La maladie de Lyme peut avoir aussi de forts impacts sur la santé mentale. En 2018, un sondage réalisé par l’AQML auprès de ses membres avait révélé que 60 % des répondants considéraient ou avaient déjà considéré mettre fin à leurs souffrances par le suicide. 

La maladie est rarement mortelle, mais les Québécois qui ont développé des formes longues et dommageables de la maladie peinent actuellement à trouver les ressources pour se faire traiter au Québec et plusieurs doivent se soigner aux États-Unis où l’expertise médicale est plus avancée. 

En 2022, le ministre de la Santé, Christian Dubé, avait annoncé la création d’une quinzaine de cliniques dédiées au traitement de la COVID longue et de la maladie de Lyme, mais un an plus tard, plusieurs d’entre elles offraient encore peu de services et de traitements de la ML. 

Progression majeure au Québec 

Le premier cas acquis au Québec fut rapporté en 2006. En 2014, on avait relevé 125 apparitions. Leur nombre était passé à 500 en 2019 et à 586 en 2022. La plupart des cas ont été contractés dans la province. 

L’Estrie, en raison de sa proximité avec la frontière, et la Montérégie comptent pour 90 % des cas de la province, mais la maladie s’étend en même temps que les territoires colonisés par la tique. Des cas ont été acquis en Mauricie–Centre-du-Québec, en Outaouais, à Montréal et dans les Laurentides. 

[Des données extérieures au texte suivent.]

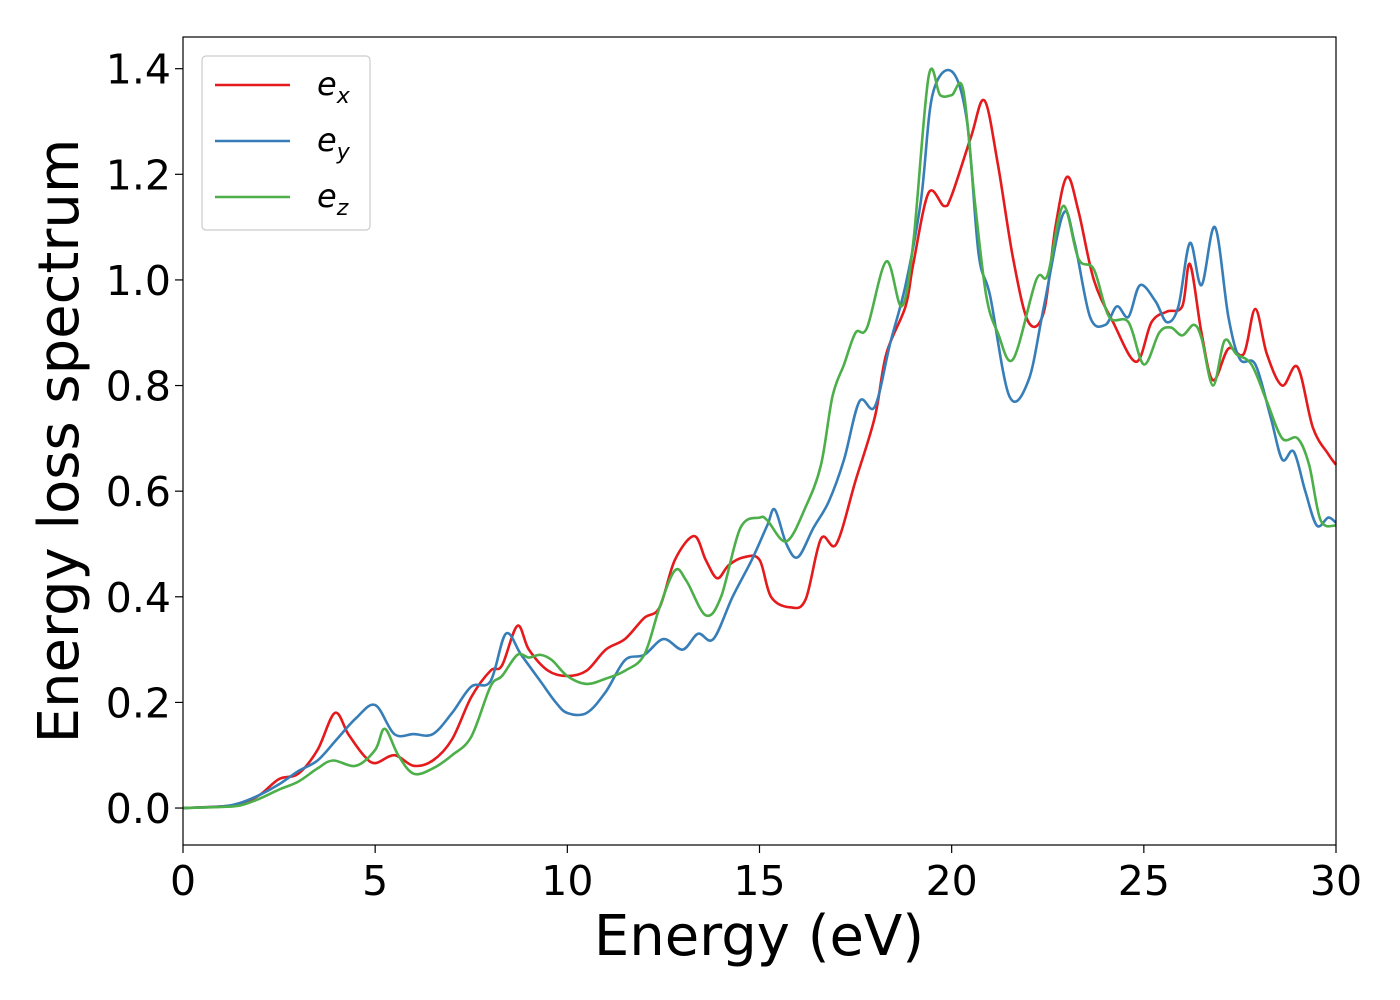  What do you see at coordinates (375, 881) in the screenshot?
I see `x-tick-label: 5` at bounding box center [375, 881].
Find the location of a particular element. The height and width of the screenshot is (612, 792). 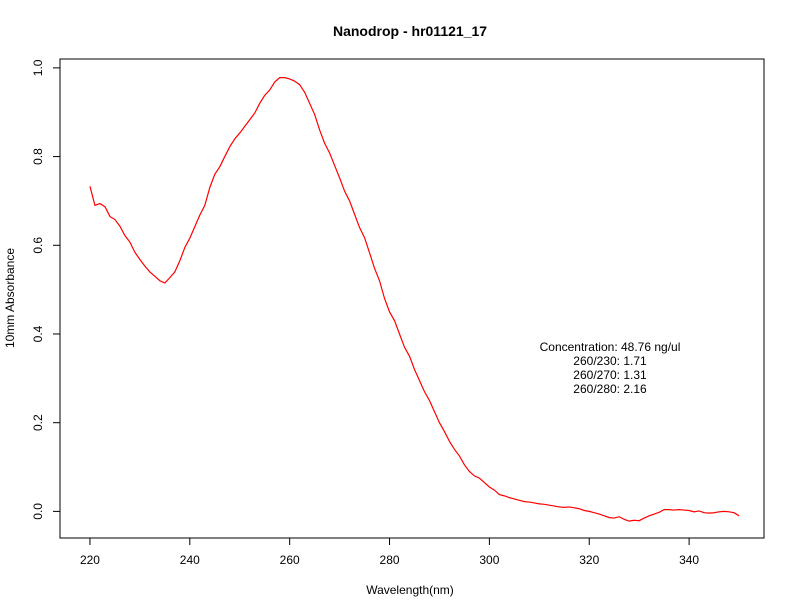

y-tick-label: 0.0 is located at coordinates (38, 512).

Plusieurs régions se trouvent dans la trajectoire d’expansion de la tique. C’est le cas de Chaudière-Appalaches, la Capitale nationale, le Bas-du-Fleuve et le Saguenay–Lac-Saint-Jean et personne ne peut s’en croire totalement à l’abri.

« Il existe un risque possible d’acquisition de la maladie de Lyme dans toutes les régions du Québec dû à la présence potentielle de tiques transportées par les oiseaux migrateurs » met en garde l’INSPQ. 

Explosion dans le futur 

En raison du réchauffement climatique, le nombre de cas devrait toutefois exploser au cours des 25 prochaines années. S’appuyant sur le taux d’incidence en Estrie, Marion Ripoche a calculé que la maladie pourrait affecter plus de 5 500 personnes par an en 2050, soit presque dix fois plus qu’en 2023. Les coûts financiers et humains pour le système de santé seraient décuplés en proportion. 

Selon elle, les campagnes de sensibilisation et d’informations devront augmenter afin de mettre en garde les Québécois devant l’augmentation de l’exposition à la tique et à la maladie.